## Given exercise
Put everything from the line containing "Find the location" down to the last of these lines into a numbered list, skipping blank lines. Leave the pictures out.

## Given information
· · ·

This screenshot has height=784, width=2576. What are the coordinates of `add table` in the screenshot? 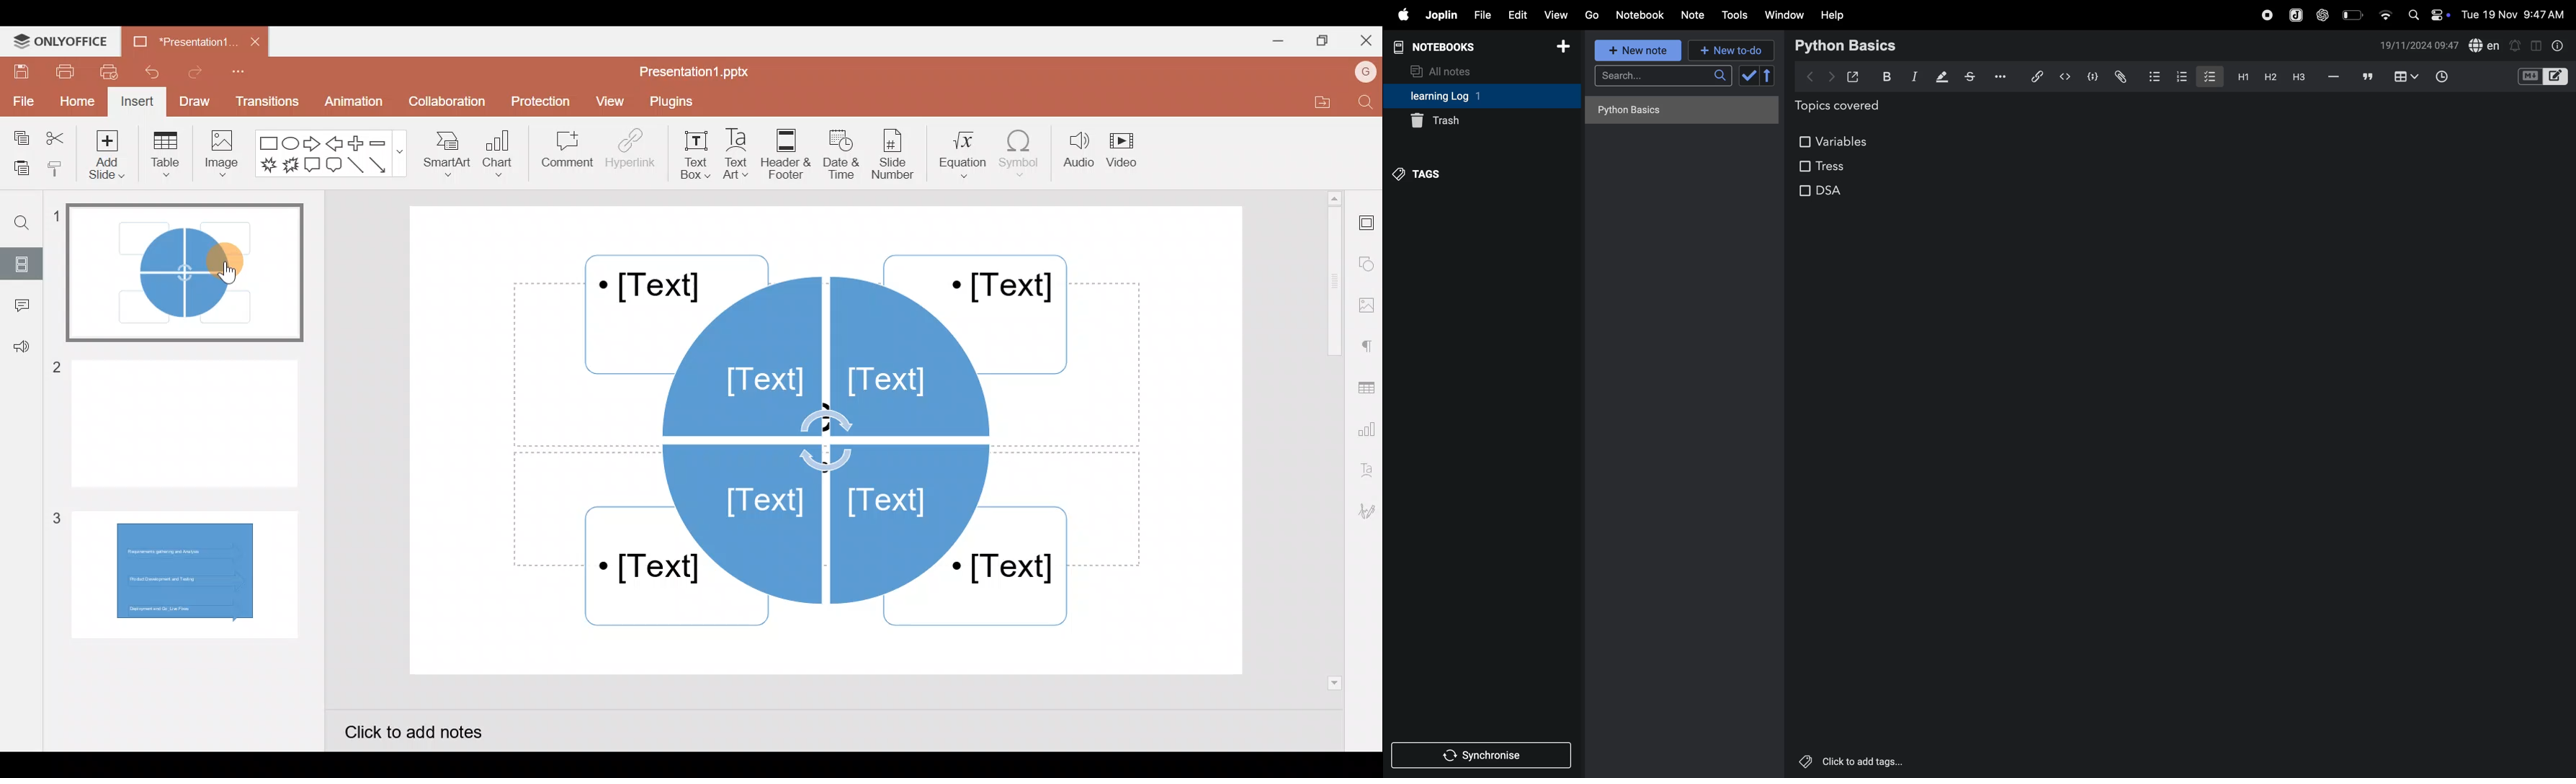 It's located at (2404, 77).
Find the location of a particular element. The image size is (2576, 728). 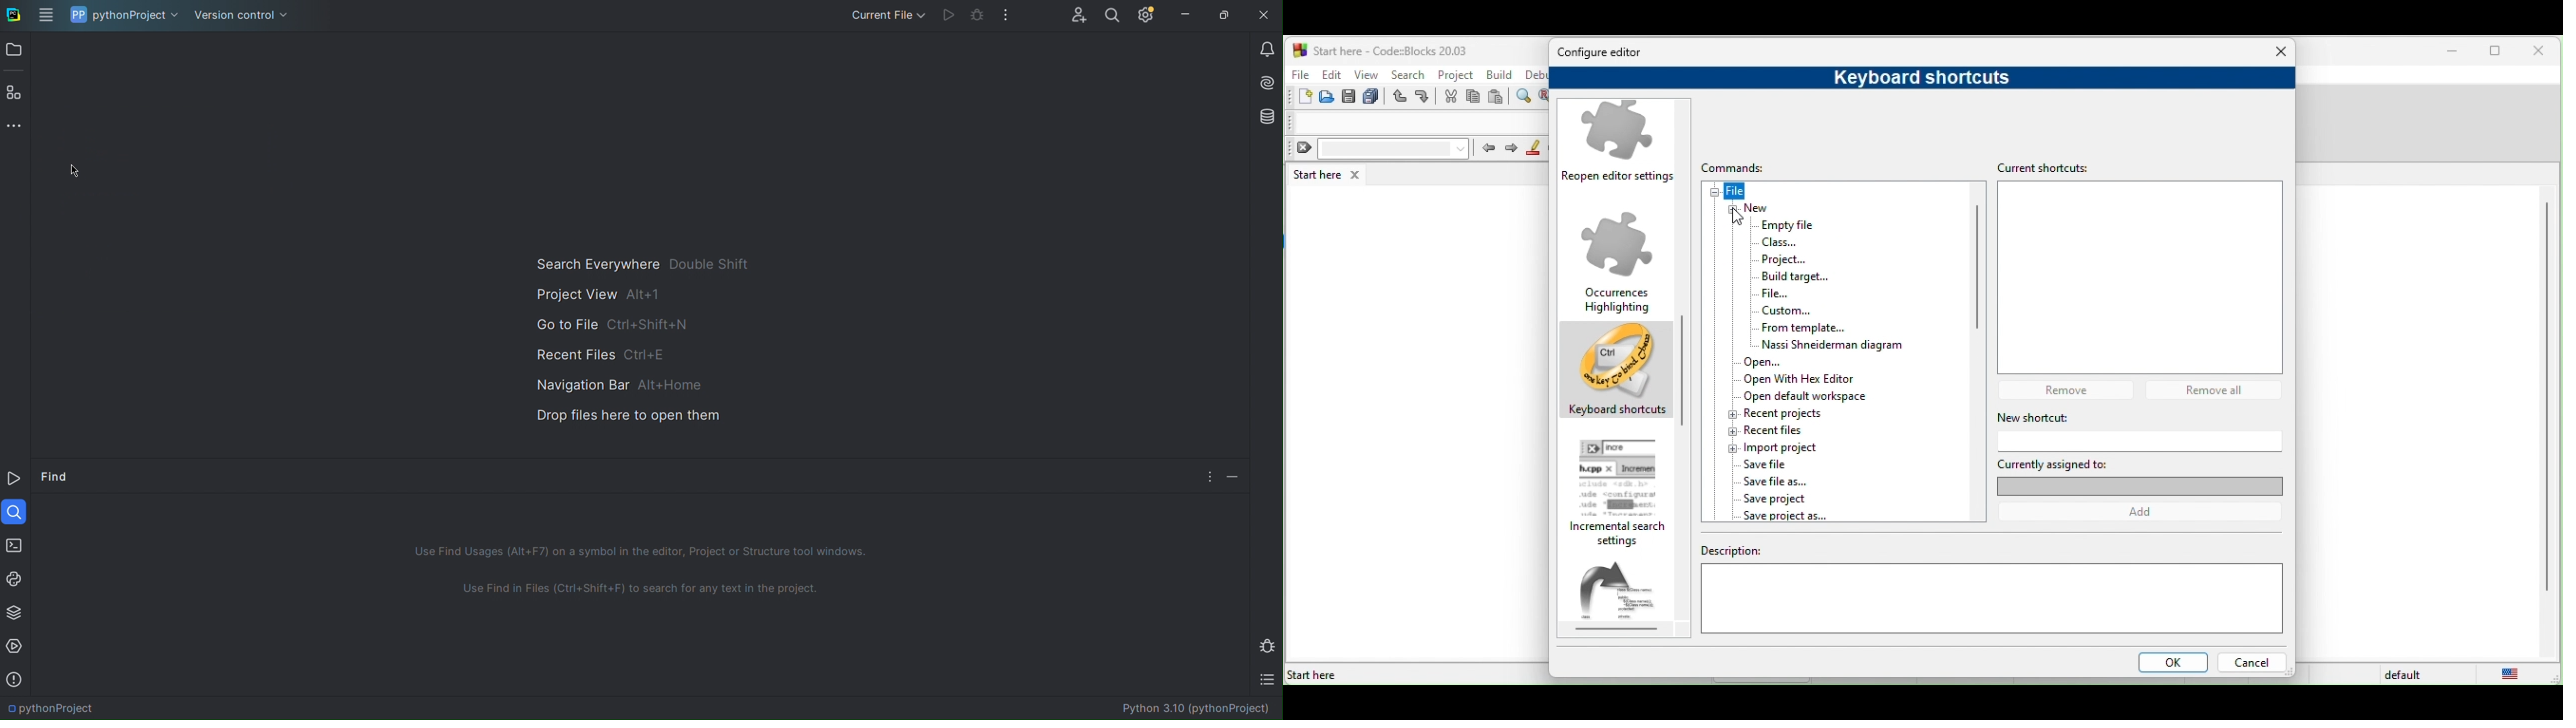

highlight is located at coordinates (1534, 148).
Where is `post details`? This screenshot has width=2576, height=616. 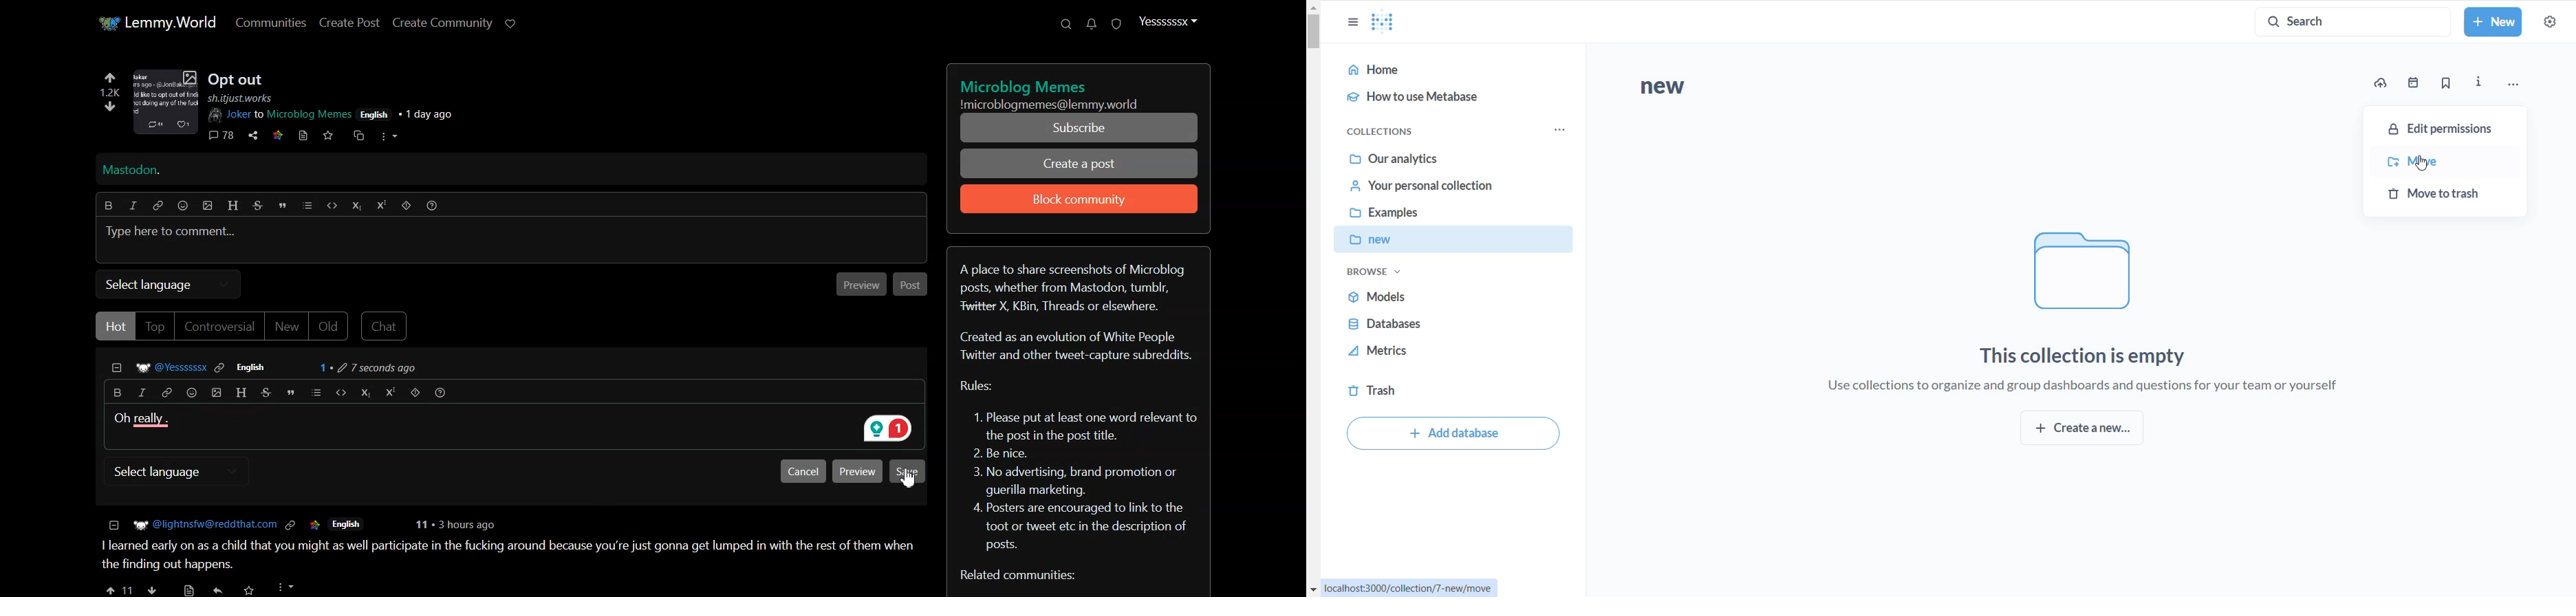
post details is located at coordinates (345, 106).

· · ·

## Exercise answer
1. Find the location of a particular element. The image size is (2576, 728). 
2. highlight is located at coordinates (1534, 148).
3. Where is `post details`? This screenshot has width=2576, height=616. 
4. post details is located at coordinates (345, 106).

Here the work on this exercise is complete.